To skandal
"Od lat słyszymy, jak ważne jest zdrowe żywienie dzieci. Eksperci biją na alarm – mówimy o otyłości, o złych nawykach, o tym, iż jedzenie to podstawa rozwoju. Ministerstwa tworzą zalecenia, przedszkola deklarują troskę o jakość posiłków, a rodzice wierzą, iż oddając dziecko do placówki, robią dla niego coś dobrego.
Tymczasem mój syn opowiada, iż na śniadanie były… parówki.
Nie ukrywam, aż zagotowałam się w środku. Bo jeżeli coś dziś powinno być symbolem żywieniowego wstydu, to właśnie one. Parówki, czyli produkt, który nie oszukujmy się, jest w najlepszym razie tanim zapychaczem, a w najgorszym: przemielonym odpadem. Skórki, ścięgna, tłuszcz, do tego sól, wzmacniacze smaku, konserwanty i nie wiadomo co jeszcze.
Czy naprawdę w placówce edukacyjnej, w przedszkolu, które ma uczyć dzieci dobrych nawyków, serwuje się coś, czego świadomi dorośli unikają jak ognia? To nie jest 'smaczne i szybkie'. To nie 'tradycja'. To po prostu bylejakość.
Co gorsza, to nie był przypadek, to nie była awaryjna sytuacja.

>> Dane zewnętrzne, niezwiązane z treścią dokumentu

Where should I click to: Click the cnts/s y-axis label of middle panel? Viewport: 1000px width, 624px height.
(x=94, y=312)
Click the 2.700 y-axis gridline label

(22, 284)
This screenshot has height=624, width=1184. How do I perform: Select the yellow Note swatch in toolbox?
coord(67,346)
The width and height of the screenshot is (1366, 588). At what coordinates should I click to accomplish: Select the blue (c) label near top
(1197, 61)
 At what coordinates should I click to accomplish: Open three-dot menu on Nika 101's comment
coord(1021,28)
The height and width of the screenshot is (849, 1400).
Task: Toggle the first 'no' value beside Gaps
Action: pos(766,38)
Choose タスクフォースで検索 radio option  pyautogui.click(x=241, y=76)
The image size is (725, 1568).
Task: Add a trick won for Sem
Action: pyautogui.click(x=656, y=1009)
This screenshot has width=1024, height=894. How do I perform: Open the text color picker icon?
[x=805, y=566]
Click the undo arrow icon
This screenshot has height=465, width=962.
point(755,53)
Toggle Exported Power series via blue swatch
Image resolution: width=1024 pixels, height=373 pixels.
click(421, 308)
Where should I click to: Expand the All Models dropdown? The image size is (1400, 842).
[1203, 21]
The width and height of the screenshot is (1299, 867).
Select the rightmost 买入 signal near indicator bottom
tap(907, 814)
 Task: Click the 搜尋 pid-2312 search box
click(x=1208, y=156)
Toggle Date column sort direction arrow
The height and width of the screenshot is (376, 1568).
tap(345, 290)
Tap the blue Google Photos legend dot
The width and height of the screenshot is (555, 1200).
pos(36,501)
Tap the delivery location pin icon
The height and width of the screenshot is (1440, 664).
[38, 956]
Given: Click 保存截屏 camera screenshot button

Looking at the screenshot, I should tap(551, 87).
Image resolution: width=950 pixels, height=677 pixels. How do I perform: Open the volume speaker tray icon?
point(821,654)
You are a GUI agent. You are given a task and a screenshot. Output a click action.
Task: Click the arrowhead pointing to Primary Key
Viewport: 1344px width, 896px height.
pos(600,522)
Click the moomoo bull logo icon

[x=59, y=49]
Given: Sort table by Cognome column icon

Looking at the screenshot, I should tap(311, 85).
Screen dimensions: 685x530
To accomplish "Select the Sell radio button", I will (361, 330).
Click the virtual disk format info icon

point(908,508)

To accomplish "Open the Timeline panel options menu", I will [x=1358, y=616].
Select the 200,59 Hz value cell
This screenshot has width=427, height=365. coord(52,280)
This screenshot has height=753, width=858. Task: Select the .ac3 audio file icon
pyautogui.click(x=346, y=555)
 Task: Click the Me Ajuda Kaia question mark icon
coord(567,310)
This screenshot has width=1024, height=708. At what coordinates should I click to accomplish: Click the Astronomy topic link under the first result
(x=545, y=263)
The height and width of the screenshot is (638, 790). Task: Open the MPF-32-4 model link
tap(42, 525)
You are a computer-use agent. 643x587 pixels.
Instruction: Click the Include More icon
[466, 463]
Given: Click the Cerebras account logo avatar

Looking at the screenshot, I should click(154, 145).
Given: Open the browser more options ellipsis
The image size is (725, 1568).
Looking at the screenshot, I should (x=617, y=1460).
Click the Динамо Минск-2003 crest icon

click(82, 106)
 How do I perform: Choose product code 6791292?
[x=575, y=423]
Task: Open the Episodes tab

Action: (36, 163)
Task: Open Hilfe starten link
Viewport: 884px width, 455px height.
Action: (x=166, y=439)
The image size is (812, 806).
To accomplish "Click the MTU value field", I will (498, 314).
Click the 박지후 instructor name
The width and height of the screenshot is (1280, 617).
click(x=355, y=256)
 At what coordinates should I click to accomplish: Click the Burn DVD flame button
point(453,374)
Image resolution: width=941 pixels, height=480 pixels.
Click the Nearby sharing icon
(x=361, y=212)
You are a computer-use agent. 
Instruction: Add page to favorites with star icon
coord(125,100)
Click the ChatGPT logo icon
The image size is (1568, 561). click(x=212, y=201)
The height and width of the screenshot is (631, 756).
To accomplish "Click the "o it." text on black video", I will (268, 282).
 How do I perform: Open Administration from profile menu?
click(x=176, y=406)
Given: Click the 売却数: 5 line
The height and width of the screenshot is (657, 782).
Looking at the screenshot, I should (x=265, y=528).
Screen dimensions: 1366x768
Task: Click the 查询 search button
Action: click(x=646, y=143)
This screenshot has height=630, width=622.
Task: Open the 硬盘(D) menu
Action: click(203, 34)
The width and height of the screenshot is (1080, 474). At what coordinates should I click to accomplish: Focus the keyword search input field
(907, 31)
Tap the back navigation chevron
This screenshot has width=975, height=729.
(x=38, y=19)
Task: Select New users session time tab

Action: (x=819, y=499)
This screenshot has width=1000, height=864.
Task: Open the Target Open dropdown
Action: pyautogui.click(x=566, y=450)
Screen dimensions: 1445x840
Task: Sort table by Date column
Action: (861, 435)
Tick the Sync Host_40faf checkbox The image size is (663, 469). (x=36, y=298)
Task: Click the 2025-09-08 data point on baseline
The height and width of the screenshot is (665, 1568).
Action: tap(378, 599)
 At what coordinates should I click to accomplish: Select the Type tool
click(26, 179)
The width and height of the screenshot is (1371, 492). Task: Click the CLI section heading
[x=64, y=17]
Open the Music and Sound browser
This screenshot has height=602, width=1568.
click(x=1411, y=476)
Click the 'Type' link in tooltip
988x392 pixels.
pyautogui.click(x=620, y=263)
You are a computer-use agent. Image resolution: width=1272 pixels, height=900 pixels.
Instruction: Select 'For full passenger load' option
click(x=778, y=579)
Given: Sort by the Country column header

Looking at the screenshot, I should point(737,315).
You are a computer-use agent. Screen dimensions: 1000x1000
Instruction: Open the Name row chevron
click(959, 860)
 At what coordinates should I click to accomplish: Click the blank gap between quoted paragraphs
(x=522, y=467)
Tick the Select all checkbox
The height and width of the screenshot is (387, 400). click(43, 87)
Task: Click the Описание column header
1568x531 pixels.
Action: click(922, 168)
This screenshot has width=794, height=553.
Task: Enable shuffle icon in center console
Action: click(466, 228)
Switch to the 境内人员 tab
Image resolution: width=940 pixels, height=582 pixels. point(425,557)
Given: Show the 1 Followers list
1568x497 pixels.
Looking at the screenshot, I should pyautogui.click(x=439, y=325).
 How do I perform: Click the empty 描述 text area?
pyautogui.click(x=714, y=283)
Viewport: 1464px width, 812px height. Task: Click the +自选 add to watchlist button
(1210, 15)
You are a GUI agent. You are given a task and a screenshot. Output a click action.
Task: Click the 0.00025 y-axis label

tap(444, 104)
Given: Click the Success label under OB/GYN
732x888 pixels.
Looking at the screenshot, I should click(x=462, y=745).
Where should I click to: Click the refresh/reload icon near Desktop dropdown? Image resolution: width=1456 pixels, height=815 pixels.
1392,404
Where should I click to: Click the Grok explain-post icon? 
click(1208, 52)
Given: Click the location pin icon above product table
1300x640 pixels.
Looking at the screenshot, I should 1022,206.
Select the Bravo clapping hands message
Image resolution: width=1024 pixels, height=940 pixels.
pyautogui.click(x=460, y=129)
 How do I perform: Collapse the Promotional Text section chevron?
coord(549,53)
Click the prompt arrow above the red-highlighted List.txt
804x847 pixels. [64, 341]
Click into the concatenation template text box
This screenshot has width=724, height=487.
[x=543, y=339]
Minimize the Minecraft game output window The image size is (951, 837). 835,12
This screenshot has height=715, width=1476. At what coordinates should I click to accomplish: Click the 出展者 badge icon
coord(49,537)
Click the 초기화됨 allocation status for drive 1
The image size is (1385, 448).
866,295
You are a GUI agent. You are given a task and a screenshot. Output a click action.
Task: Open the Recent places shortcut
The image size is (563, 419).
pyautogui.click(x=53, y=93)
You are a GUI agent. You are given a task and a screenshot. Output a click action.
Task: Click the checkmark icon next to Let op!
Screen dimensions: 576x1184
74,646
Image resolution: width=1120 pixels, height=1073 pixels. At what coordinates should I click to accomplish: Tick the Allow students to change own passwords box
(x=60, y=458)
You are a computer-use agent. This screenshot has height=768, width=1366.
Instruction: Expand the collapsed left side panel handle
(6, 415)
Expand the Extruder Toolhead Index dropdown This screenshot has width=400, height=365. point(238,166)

To pozycja w jadłospisie. Parówka jako zaplanowane śniadanie.
Nie oczekuję luksusu. Nie mówię o ekologicznych płatkach czy egzotycznych owocach. Mówię o prostym, zwyczajnym, uczciwym jedzeniu: jajku na twardo, owsiance, kanapce z warzywami, zupie mlecznej, twarożku. To przecież nie są fanaberie. To podstawy, które da się zorganizować choćby przy ograniczonym budżecie – pod warunkiem iż ktoś chce.
A mam wrażenie, iż nikomu się po prostu nie chce. Że wszystko ma być tanie, szybkie i bezproblemowe i byle się zgadzało na papierze. A dzieci? Dzieci to zjedzą wszystko. Dzieci nie zaprotestują. Dzieci nie będą analizować składu.
Ale ja będę. I wielu innych rodziców też. jeżeli chcemy naprawdę zadbać o przyszłość naszych dzieci – zacznijmy od talerza. I skończmy z fikcją, iż parówka to jedzenie".